What is asked. Render the data below as a numbered list, one line per entry, omitting blank lines and the pictures.

___ The input

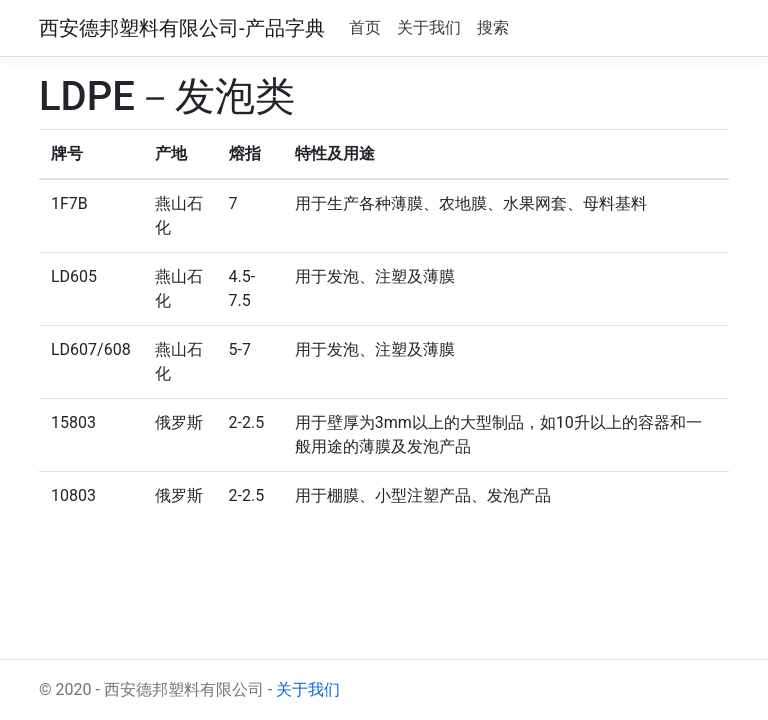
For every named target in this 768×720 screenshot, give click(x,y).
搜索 (493, 27)
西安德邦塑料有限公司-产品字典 (182, 28)
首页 (365, 27)
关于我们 (429, 27)
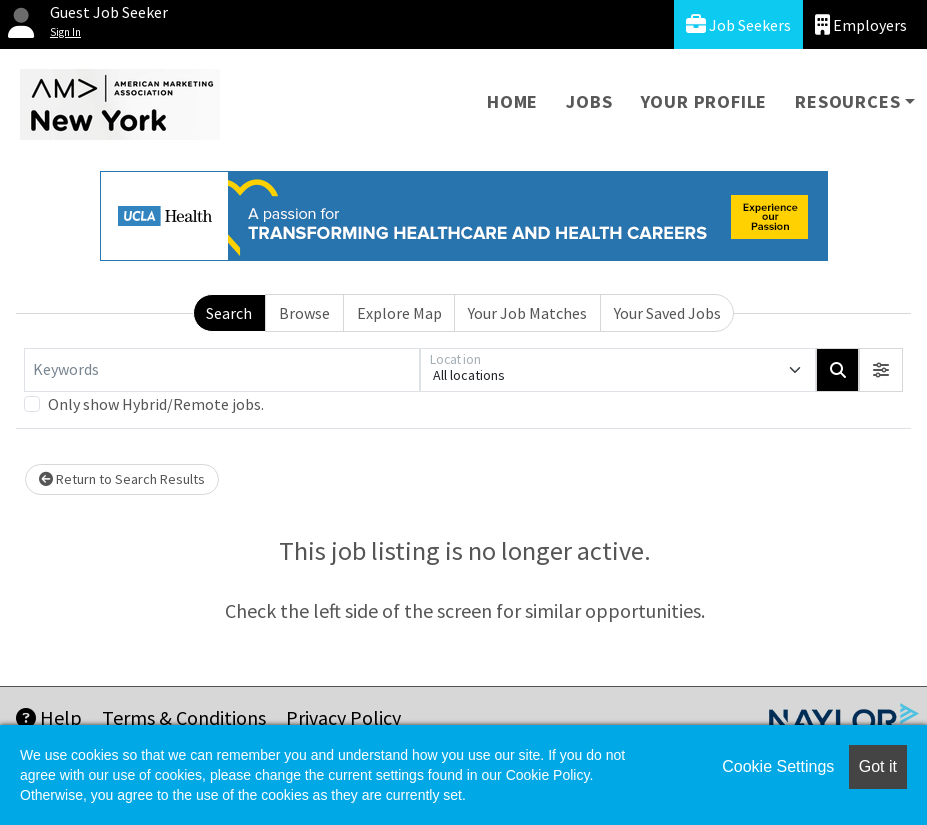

______

Reply to the exercise.
1. For every named target in this 768×720 screenshot, give click(x,y).
2. 搜索 (493, 27)
3. 西安德邦塑料有限公司-产品字典 (182, 28)
4. 首页 (365, 27)
5. 关于我们 (429, 27)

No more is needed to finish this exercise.